README
¶
lilmon
What is it?
lilmon is a small program for collecting numeric values on your UNIX-like system and displaying them as time series in a browser view. If you stretch the definition a bit, it is a minimalistic monitoring tool.
lilmon is currently very experimental software.
Why does it exist?
I needed a small monitoring tool for my own use. I use it to monitor individual UNIX-like hosts. I'm looking at parameters like available diskspace, CPU load, network performance, host temperatures, connection quality and so on. There are very good and professional tools for this purpose, but I wanted something small and simple that requires very little setup.
What does it do?
lilmon has two modes of operation.
In the first mode, measure
, it periodically executes commands for its metrics
and gathers their numeric values into a SQLite database.
In the second mode, serve
, it displays the recorded values with a dynamic HTML
page.
What does lilmon measure?
lilmon measures numeric values. To do this, lilmon is given a set of metrics. Each metric has a
- name
- description
- graphing options
- command
lilmon uses raw shell-commands to obtain these numeric values for each specified metric. Commands are shell-expanded like
$ /bin/sh -c '<metric-command>'
and as a result, lilmon expects to receive a single value back via stdout
. The
value is interpreted as a float64
. Integers are also fine. Whitespace is
trimmed before any interpretation is attempted.

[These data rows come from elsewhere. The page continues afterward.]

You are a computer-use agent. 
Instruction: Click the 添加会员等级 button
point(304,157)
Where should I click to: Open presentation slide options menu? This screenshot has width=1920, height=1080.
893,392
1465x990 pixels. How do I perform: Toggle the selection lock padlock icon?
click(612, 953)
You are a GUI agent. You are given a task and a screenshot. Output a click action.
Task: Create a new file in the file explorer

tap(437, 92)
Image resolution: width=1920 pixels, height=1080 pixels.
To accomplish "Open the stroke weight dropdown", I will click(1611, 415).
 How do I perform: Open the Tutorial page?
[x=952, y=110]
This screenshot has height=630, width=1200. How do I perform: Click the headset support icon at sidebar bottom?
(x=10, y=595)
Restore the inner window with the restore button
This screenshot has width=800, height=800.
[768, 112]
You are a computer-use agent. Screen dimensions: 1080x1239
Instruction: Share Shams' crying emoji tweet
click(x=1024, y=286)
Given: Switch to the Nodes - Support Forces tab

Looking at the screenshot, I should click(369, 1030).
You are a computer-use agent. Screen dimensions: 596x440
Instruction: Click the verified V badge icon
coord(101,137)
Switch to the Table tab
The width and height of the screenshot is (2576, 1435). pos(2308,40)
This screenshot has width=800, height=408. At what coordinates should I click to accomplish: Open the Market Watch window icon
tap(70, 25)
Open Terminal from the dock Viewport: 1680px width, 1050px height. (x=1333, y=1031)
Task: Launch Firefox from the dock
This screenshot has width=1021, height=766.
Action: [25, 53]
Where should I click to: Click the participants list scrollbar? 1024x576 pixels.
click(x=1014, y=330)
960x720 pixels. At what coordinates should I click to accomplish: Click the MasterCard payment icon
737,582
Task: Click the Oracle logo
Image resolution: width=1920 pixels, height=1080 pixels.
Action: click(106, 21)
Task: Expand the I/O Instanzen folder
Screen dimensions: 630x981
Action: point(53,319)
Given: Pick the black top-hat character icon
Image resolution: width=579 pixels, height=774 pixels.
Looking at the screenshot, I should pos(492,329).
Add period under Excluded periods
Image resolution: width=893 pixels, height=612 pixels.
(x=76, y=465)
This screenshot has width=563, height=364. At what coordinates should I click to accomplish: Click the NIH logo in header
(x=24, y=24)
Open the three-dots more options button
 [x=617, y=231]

A minimalistic example of a metric command would then be echo 123
which would
result in a static value of 123
on each measurement.
How does it look like?
The graphs are drawn using gonum.org/v1/plot
. Currently lilmon produces graphs
like this:
How do you configure lilmon?
See the example file for inspiration. Each definition of a metric consists of the following four fields:
<name>|<description>|<graph-options>|<raw-shell-command>
The shell command may contain |
characters -- it will not affect configuration
parsing.
<graph-options>
may contain the following ,
separated parameters:
deriv
: The time series is numerically differentiated with respect to timeno_ds
: The time series is not downsampled at ally_min=<float64>
: Graph's minimum Y valuey_max=<float64>
: Graph's maximum Y valuekibi
andkilo
: Y values are rendered with unit prefixes in base-2 or base-10, respectively
deriv
is useful if your metric is, for example, measuring transmitted or
received bytes for a network interface. By using deriv
, the UI will then
display transfer rates (bytes/second) instead of bytes.
no_ds
may be useful if you want to produce an exact averaging of some metric's
data. For example, if your data may contain abrupt changes in individual
measurements and you want to be sure they are included when the time series is
being binned, then you should enable no_ds
. Do note that this makes the
generation of the specific graph considerably slower.
kibi
and kilo
will make larger values much more easier to read.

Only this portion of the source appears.